Stored data
Content starts
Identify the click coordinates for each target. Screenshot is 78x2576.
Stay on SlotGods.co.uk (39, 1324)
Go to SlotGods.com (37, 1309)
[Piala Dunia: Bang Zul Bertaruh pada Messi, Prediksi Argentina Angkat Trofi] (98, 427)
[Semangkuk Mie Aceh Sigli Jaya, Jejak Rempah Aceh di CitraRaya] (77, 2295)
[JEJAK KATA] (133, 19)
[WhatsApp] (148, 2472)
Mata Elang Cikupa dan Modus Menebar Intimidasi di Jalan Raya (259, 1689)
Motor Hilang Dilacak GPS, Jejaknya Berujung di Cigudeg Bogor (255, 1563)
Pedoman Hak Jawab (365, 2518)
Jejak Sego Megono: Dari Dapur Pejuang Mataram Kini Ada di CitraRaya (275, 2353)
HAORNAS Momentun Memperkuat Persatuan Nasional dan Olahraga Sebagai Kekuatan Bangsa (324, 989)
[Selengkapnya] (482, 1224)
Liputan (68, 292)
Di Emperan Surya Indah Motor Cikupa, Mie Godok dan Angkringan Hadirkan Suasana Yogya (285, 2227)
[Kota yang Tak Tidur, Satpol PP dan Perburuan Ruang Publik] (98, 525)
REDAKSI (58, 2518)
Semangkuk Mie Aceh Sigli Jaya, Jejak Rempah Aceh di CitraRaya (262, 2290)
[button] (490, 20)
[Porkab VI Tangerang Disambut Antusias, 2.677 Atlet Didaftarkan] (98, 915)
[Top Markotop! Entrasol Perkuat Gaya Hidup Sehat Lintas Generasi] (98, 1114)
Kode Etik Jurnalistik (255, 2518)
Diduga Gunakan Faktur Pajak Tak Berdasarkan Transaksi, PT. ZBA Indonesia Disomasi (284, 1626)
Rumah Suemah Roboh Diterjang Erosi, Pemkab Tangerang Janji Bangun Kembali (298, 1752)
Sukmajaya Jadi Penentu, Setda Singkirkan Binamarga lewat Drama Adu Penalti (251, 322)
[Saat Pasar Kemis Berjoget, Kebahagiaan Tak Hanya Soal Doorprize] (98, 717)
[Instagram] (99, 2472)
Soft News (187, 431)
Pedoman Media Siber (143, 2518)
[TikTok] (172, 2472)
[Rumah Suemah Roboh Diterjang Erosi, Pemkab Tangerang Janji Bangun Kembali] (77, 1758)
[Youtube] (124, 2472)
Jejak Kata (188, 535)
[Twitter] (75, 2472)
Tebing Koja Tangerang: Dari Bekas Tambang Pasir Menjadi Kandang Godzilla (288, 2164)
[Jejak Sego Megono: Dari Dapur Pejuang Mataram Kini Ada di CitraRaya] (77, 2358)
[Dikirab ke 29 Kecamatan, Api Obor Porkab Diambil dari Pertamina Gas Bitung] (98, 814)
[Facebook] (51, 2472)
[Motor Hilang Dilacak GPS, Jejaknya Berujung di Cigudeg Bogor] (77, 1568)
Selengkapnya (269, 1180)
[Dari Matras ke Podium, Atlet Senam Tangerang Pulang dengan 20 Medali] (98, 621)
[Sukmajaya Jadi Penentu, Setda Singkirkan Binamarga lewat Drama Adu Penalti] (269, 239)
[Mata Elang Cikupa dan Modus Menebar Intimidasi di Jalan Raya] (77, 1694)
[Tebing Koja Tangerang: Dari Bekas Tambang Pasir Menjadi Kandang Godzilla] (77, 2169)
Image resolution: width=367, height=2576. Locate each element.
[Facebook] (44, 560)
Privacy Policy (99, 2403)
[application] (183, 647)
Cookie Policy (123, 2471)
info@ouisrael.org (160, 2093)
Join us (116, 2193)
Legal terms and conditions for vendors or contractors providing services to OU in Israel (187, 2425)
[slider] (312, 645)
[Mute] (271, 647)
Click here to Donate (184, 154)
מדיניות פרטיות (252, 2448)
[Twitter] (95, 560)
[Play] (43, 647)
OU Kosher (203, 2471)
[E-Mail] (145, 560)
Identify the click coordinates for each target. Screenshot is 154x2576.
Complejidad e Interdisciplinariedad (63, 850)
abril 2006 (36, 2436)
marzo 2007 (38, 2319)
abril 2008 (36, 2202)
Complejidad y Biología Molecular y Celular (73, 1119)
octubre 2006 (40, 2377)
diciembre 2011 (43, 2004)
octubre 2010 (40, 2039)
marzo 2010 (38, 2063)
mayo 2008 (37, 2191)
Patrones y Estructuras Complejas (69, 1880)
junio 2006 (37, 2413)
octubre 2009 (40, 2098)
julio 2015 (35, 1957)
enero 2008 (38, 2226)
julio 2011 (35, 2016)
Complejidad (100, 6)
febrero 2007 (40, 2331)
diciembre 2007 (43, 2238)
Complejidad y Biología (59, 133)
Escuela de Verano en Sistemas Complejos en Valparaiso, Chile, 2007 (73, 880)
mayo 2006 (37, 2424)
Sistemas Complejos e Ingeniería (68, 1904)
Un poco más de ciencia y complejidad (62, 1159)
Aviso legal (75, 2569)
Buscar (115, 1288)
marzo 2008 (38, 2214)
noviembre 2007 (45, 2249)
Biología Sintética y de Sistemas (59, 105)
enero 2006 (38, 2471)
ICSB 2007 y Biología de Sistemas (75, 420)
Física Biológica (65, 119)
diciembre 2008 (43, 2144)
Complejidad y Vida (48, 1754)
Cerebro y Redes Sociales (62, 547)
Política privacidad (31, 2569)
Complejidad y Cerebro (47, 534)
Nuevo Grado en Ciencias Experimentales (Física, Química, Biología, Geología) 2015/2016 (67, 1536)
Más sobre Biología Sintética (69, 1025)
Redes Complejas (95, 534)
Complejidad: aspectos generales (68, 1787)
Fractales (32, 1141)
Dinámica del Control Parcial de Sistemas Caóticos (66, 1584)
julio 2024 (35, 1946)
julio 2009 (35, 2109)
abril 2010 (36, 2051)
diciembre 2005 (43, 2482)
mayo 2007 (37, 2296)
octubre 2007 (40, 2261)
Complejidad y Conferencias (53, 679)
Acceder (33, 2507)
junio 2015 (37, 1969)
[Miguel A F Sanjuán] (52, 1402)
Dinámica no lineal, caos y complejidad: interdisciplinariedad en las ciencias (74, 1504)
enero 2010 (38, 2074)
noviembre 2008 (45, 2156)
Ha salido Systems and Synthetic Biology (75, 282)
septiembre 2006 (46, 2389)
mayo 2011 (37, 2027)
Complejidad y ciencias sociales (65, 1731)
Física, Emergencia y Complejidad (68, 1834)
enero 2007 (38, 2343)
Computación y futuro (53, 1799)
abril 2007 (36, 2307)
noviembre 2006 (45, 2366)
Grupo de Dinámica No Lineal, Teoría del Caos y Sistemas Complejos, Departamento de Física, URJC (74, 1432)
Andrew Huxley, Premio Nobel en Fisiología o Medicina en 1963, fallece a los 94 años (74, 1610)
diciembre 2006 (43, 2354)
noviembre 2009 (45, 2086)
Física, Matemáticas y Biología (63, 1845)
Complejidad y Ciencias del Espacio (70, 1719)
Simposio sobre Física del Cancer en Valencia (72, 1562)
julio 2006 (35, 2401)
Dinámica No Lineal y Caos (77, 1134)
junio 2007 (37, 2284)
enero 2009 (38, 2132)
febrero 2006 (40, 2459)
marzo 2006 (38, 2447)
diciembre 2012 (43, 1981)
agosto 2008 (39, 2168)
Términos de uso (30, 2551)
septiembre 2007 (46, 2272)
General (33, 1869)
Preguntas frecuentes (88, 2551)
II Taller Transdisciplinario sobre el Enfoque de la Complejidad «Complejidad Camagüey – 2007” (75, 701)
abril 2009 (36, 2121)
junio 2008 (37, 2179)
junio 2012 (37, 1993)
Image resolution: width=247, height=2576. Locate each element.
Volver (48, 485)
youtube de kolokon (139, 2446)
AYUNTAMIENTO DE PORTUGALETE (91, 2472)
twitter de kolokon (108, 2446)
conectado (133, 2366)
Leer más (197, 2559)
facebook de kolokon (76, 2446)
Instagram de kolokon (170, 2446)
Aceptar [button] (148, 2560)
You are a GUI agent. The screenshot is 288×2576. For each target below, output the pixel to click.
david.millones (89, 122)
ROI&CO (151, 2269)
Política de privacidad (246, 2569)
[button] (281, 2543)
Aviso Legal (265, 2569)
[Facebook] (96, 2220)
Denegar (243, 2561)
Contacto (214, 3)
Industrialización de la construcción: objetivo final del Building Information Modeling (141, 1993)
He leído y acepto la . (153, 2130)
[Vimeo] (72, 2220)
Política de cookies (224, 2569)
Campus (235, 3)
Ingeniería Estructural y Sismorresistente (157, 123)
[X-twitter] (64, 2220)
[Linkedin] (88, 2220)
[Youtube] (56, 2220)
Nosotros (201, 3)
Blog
Content ends
## What the exercise asks
I'd like the lines above from the one with "Más sobre Biología Sintética (69, 1025)" up to and including the one with "diciembre 2005 (43, 2482)" copied exactly, with no other lines.

## Your solution
Más sobre Biología Sintética (69, 1025)
Redes Complejas (95, 534)
Complejidad: aspectos generales (68, 1787)
Fractales (32, 1141)
Dinámica del Control Parcial de Sistemas Caóticos (66, 1584)
julio 2024 (35, 1946)
julio 2009 (35, 2109)
abril 2010 (36, 2051)
diciembre 2005 (43, 2482)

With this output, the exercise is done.